Given request |
Put every line of all the records below into a Markdown table with the columns Row and Line, numbering each row and skipping blank lines. Leave the pictures out of the table.

>>>>>

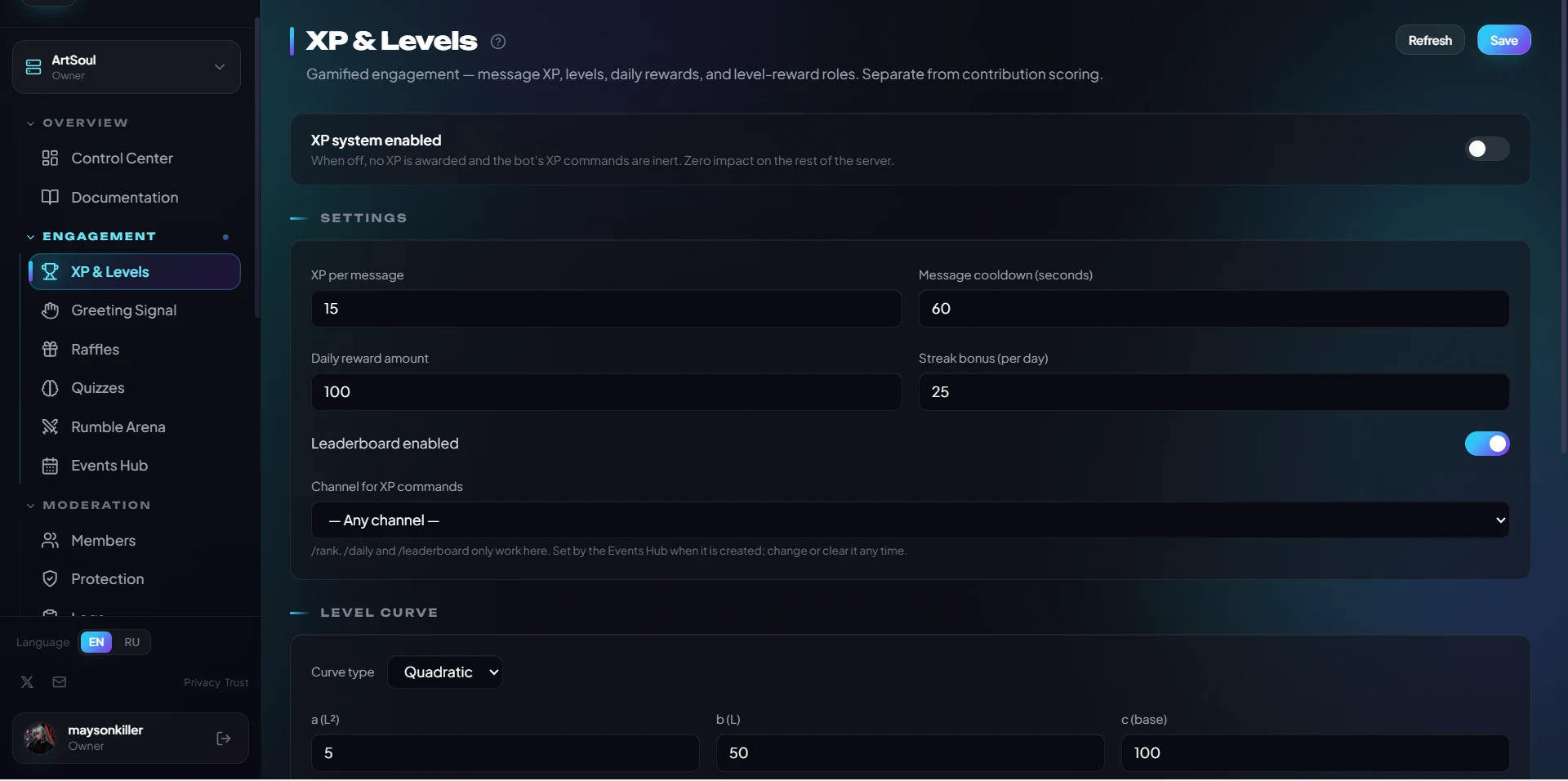Click the mail envelope icon

(x=60, y=682)
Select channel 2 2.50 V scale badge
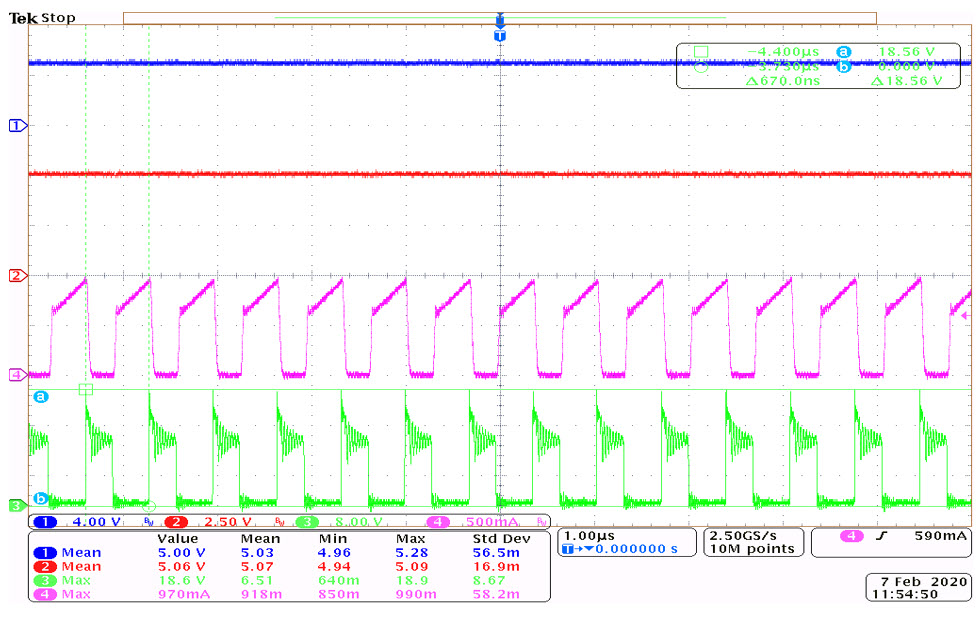Screen dimensions: 980x617 click(x=208, y=522)
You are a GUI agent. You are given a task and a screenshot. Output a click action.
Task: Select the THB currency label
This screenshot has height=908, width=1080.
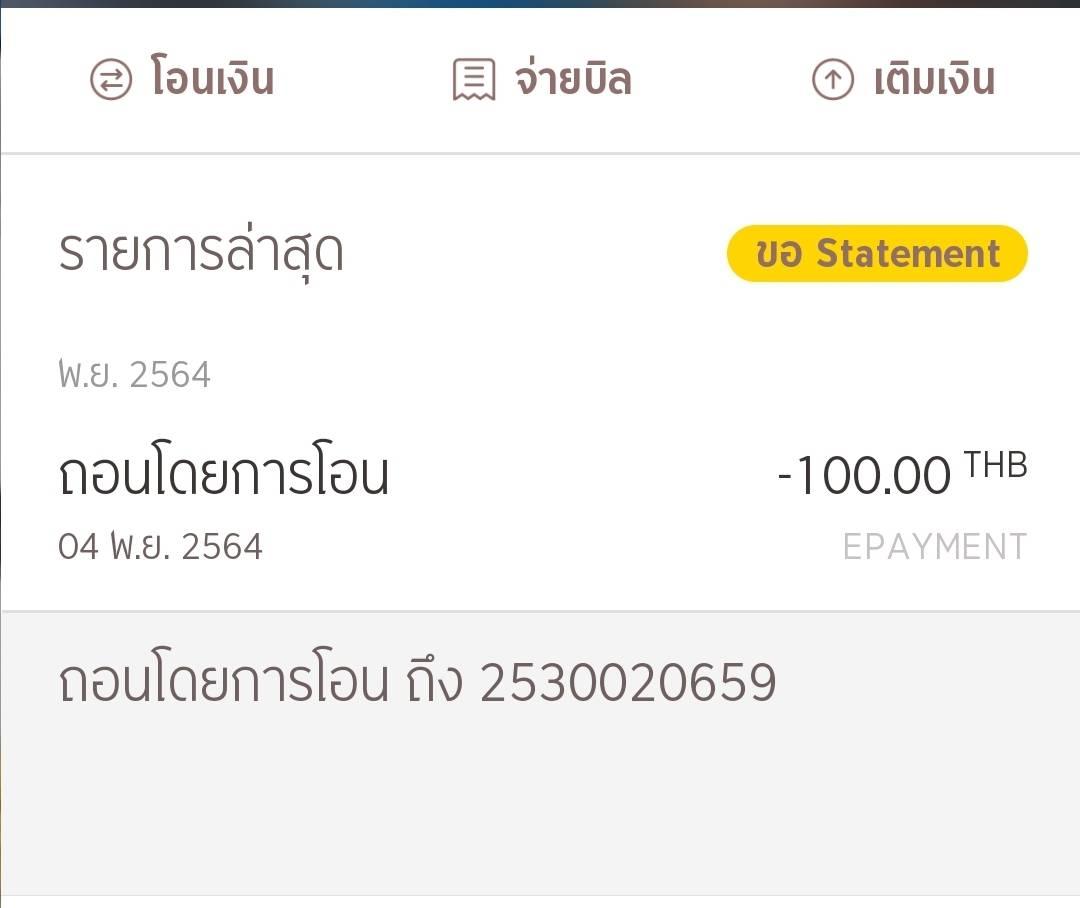point(996,465)
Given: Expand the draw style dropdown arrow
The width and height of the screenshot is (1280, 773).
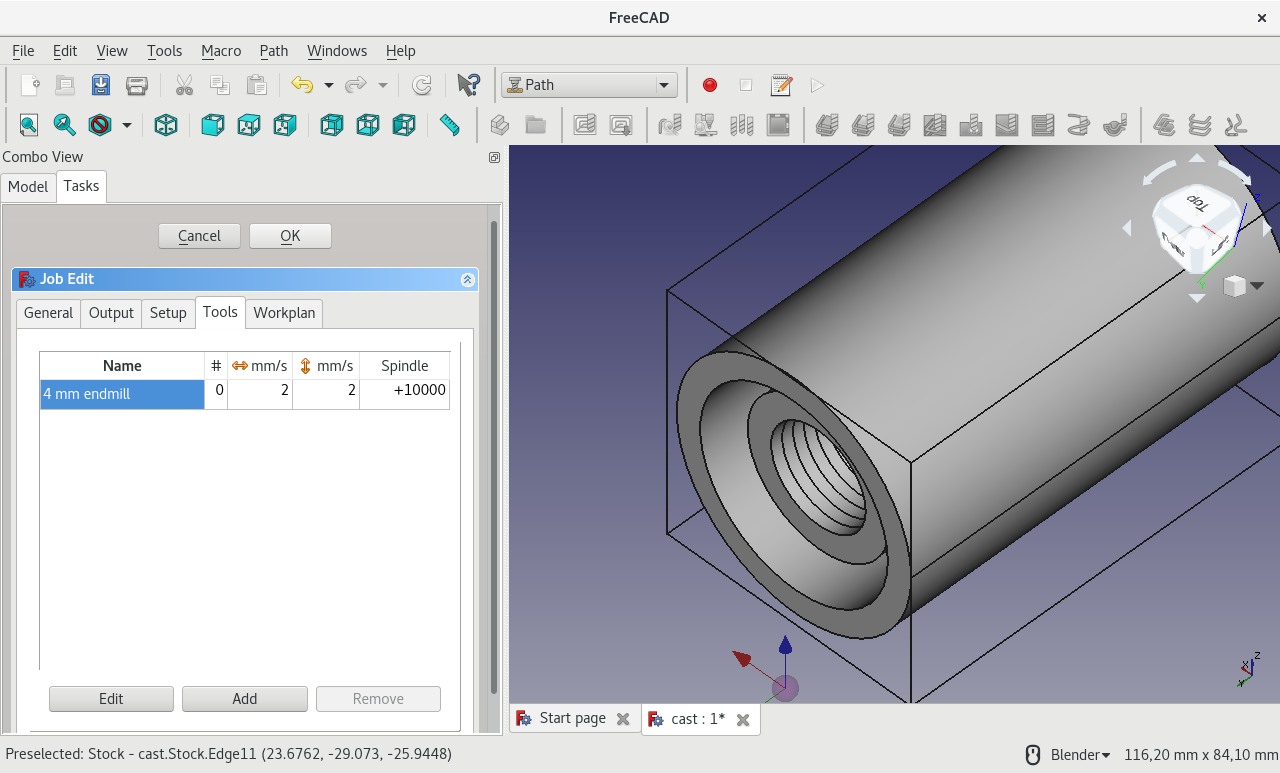Looking at the screenshot, I should click(x=127, y=125).
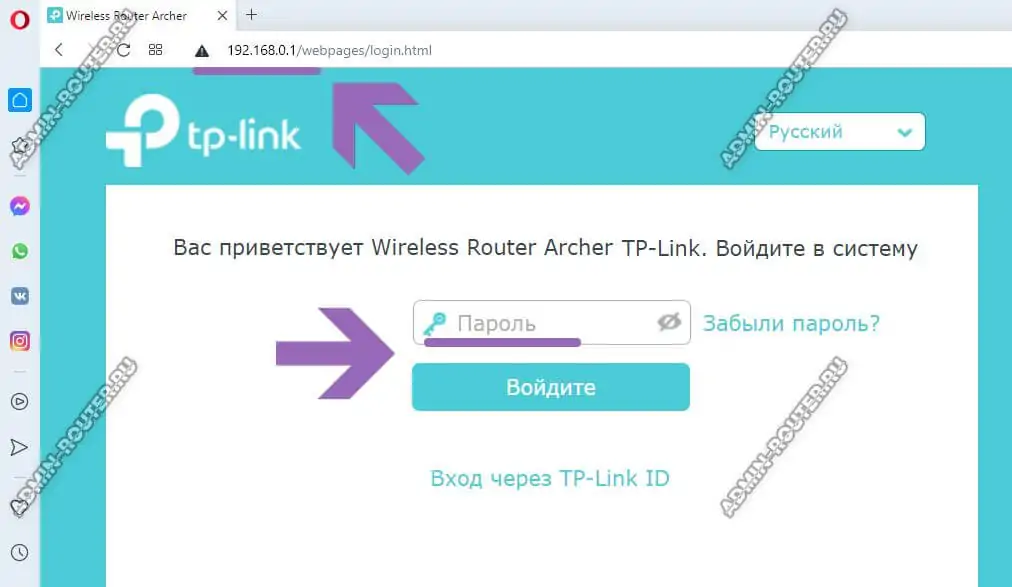Open Вход через TP-Link ID link

pyautogui.click(x=550, y=479)
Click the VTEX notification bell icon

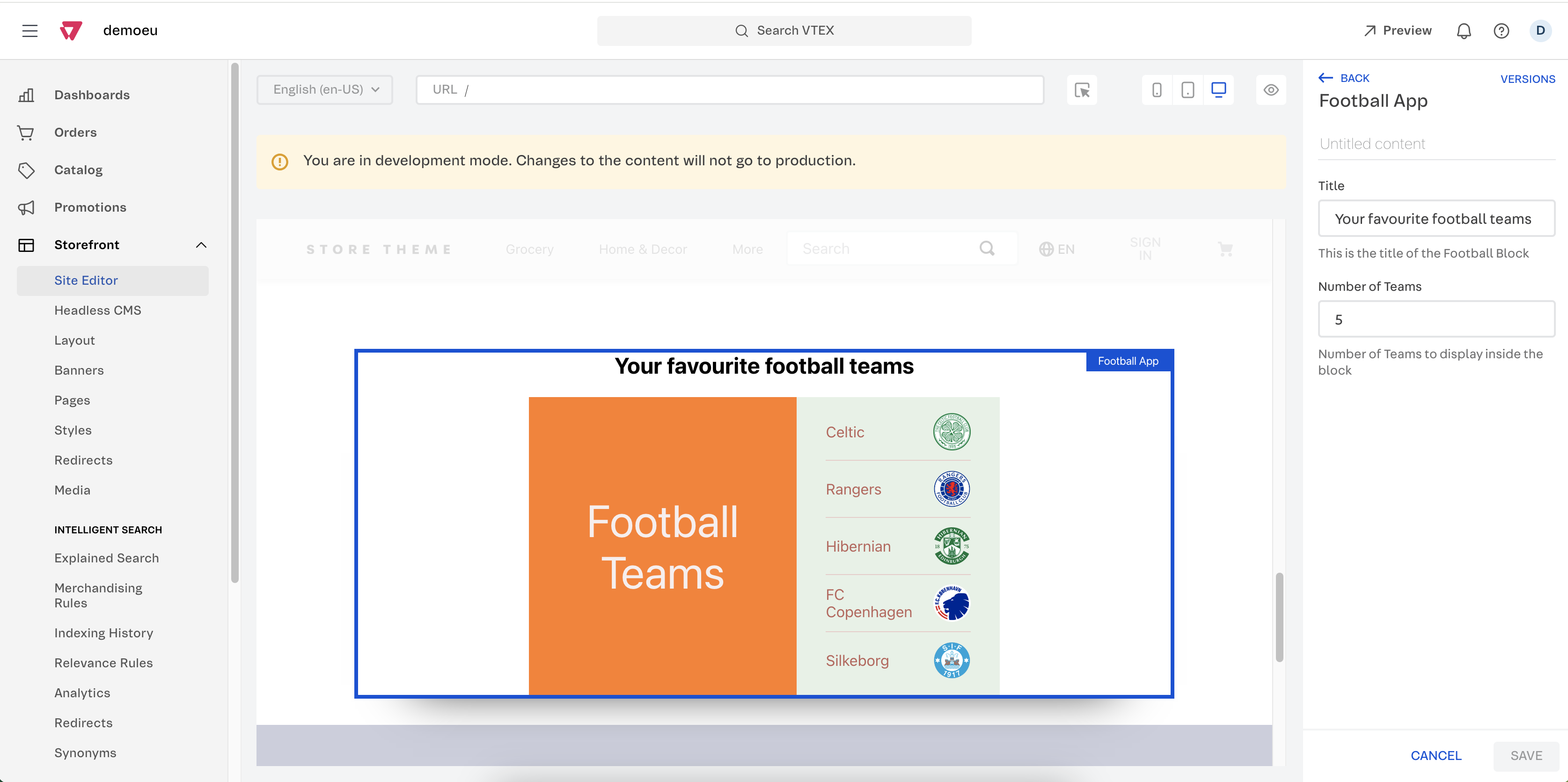(x=1464, y=29)
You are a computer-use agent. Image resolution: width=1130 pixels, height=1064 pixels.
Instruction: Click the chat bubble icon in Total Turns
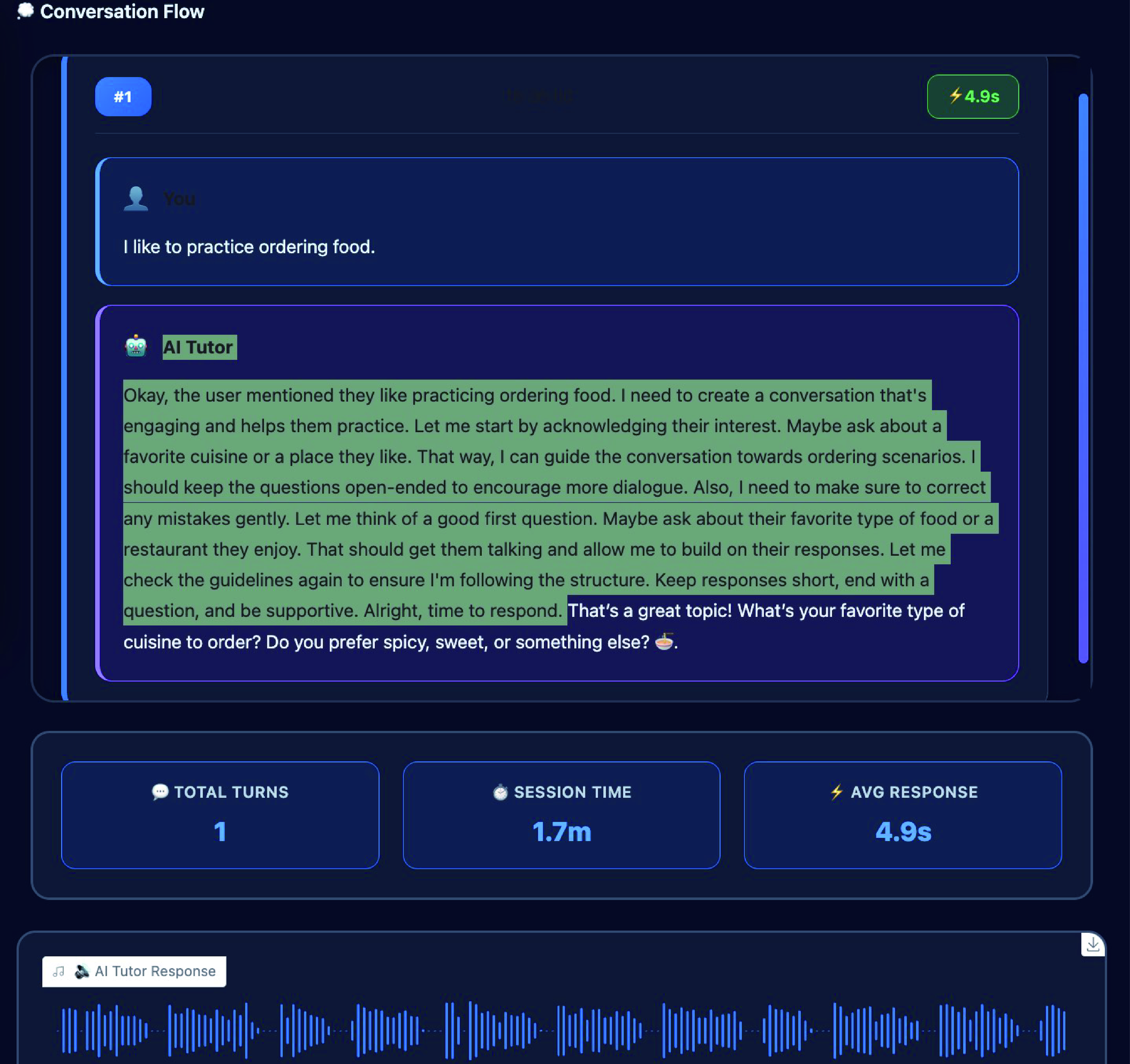pyautogui.click(x=160, y=792)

<<<<<

Exercise result |
| Row | Line |
|---|---|
| 1 | Click the mail envelope icon |
| 2 | (x=60, y=682) |
| 3 | Select channel 2 2.50 V scale badge |
| 4 | Screen dimensions: 980x617 click(x=208, y=522) |
| 5 | You are a GUI agent. You are given a task and a screenshot. Output a click action. |
| 6 | Task: Select the THB currency label |
| 7 | This screenshot has height=908, width=1080. |
| 8 | point(996,465) |
| 9 | Given: Expand the draw style dropdown arrow |
| 10 | The width and height of the screenshot is (1280, 773). |
| 11 | Looking at the screenshot, I should click(x=127, y=125). |
| 12 | Open Вход через TP-Link ID link |
| 13 | pyautogui.click(x=550, y=479) |
| 14 | Click the VTEX notification bell icon |
| 15 | (x=1464, y=29) |
| 16 | You are a computer-use agent. Image resolution: width=1130 pixels, height=1064 pixels. |
| 17 | Instruction: Click the chat bubble icon in Total Turns |
| 18 | pyautogui.click(x=160, y=792) |